July 3, 2014

OUR VIEW: Fireworks not to be trifled with


---- — There are 200 injuries daily because of the use of fireworks in the month of July, according to the U.S. Consumer Product Safety Commission.

Every day. Two hundred injuries. That’s 6,000 injuries in one month.

We can almost hear you saying, “Oh, but that’s only because of the crazy people who make their own fireworks and buy the big, outlandish fireworks.”

To that we say, there were an estimated 600 emergency room visits associated with sparklers and 400 with bottle rockets.

And, might we add, another 400 of those visits were from small firecrackers.

Yes, that leaves a large number for the those playing with and making illegal fireworks, but no one is immune from the dangers of fireworks — big or small, legal or illegal.

So, if you’re going to be purchasing and using fireworks, please be safe because your health is of utmost importance.

Here’s how to play with fireworks safely:

• Never let children handle, play with, or light any fireworks.

• Store fireworks in a cool, dry place away from the reach of children.

• Always purchase your fireworks from reliable, licensed fireworks dealers.
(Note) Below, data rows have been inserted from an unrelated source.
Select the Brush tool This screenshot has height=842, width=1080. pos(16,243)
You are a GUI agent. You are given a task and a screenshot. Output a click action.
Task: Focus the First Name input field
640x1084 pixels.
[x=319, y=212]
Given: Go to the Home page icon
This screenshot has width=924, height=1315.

• Use a clear, open area. Keep audience a safe distance away from the shooting site.

• Safety glasses are recommended for those individuals lighting fireworks or those in close proximity to the fireworks.

• Do not alter any fireworks device or make your own fireworks.
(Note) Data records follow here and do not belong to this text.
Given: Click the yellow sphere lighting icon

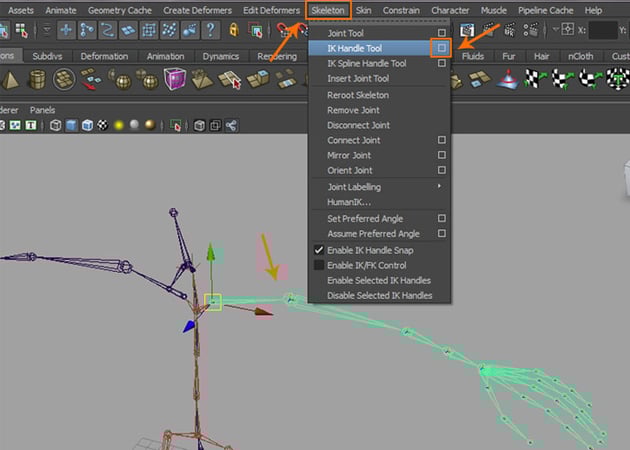Looking at the screenshot, I should click(117, 125).
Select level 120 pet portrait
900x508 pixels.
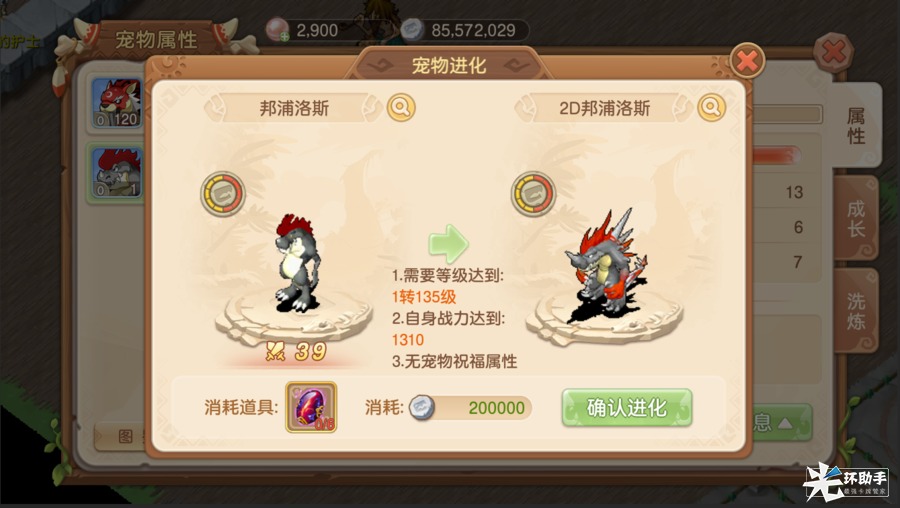coord(117,103)
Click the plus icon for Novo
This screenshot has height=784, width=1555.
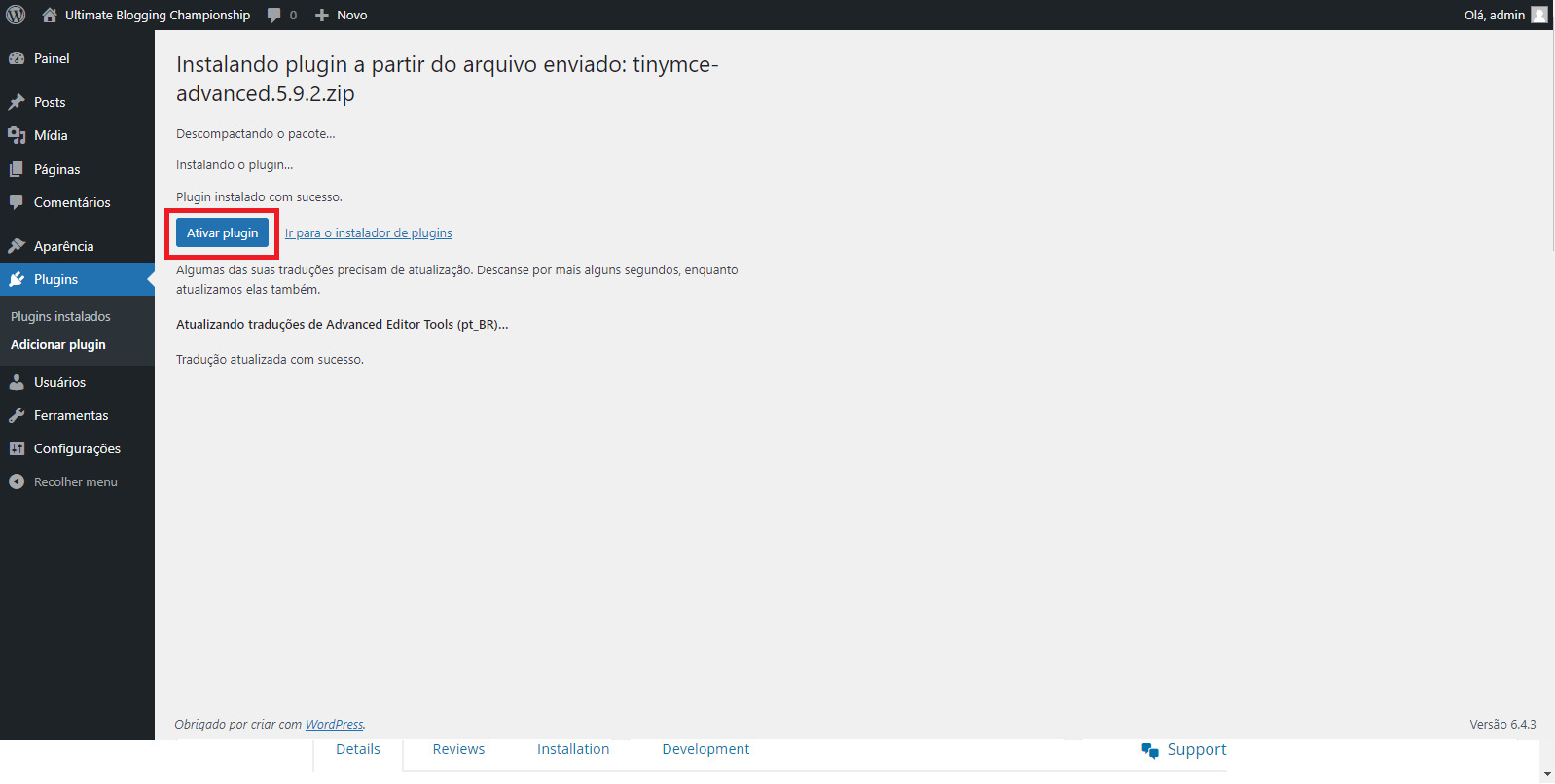coord(322,15)
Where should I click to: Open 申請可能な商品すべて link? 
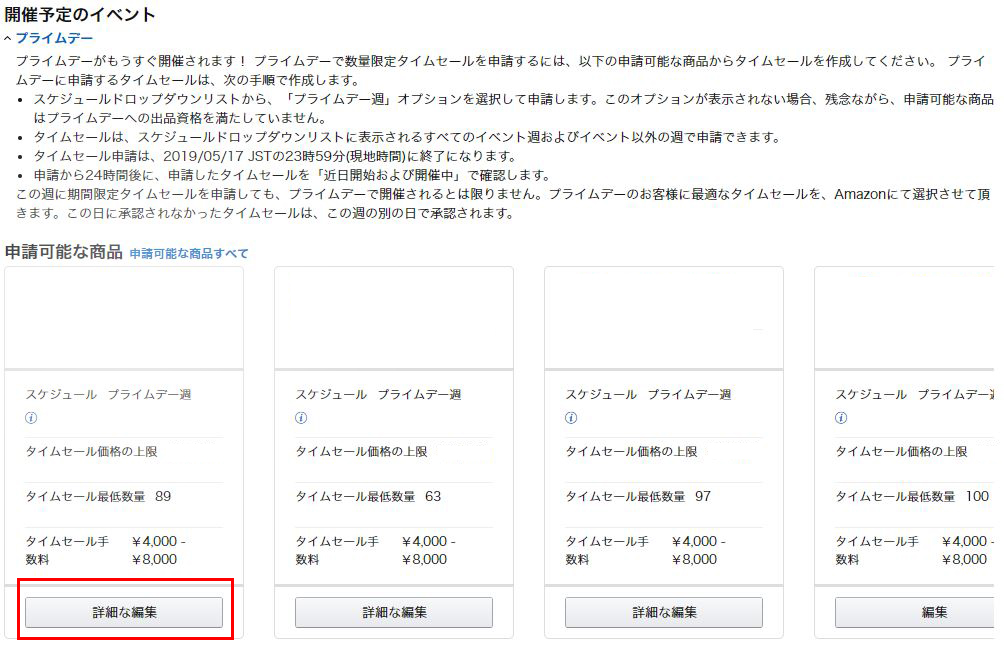(x=189, y=254)
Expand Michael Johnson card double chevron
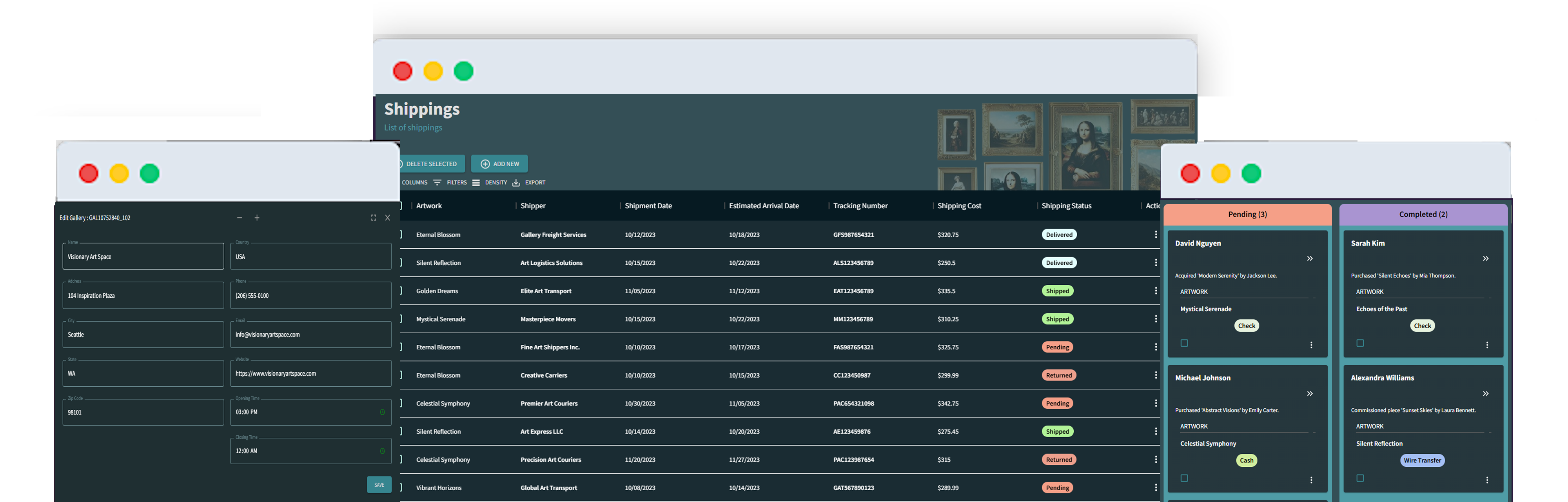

• Only light one firework item at a time.

• Never attempt to re-light, alter, or fix any “dud” firework item.

• Have a fire extinguisher, water supply, hose, or bucket of water nearby.

• Never smoke when handling fireworks.

And secondly, be careful because there are laws surrounding the use of fireworks.

Here’s some of the laws you should be aware of, according to the Indiana State Police:

• Only individuals over the age of 18 may purchase fireworks.

• A person 18 years of age or older must be present when anyone younger than 18 is using or possessing fireworks.

• Fireworks may be used only on the user’s property, the property of someone who granted permission for fireworks to be discharged, or a place designated by the Indiana State Fire Marshal for the discharge of consumer fireworks.

• Fireworks may be discharged only between the hours of 9 a.m. to 11 p.m. any day except on Memorial Day, Fourth of July, Labor Day, and New Year’s Eve when the times are 9 a.m. to midnight. It is important to check with local officials, as local ordinances may restrict the use of fireworks.

• A person who violates this law can be charged with a class C infraction. If a person recklessly, knowingly, or intentionally uses fireworks and the violation causes property damage, they can be charged with a class A misdemeanor. If there is bodily injury it is enhanced to a class D felony, and if there is death a class C felony.

It’s the Fourth of July and we’re celebrating our freedom, so by all means have a heyday with all the fireworks you care to spend your money on. But, please, be careful about it. We want you to still be around come Labor Day.

THE ISSUE Fireworks safety OUR VIEW No one is immune from the dangers of fireworks -- big or small, legal or illegal.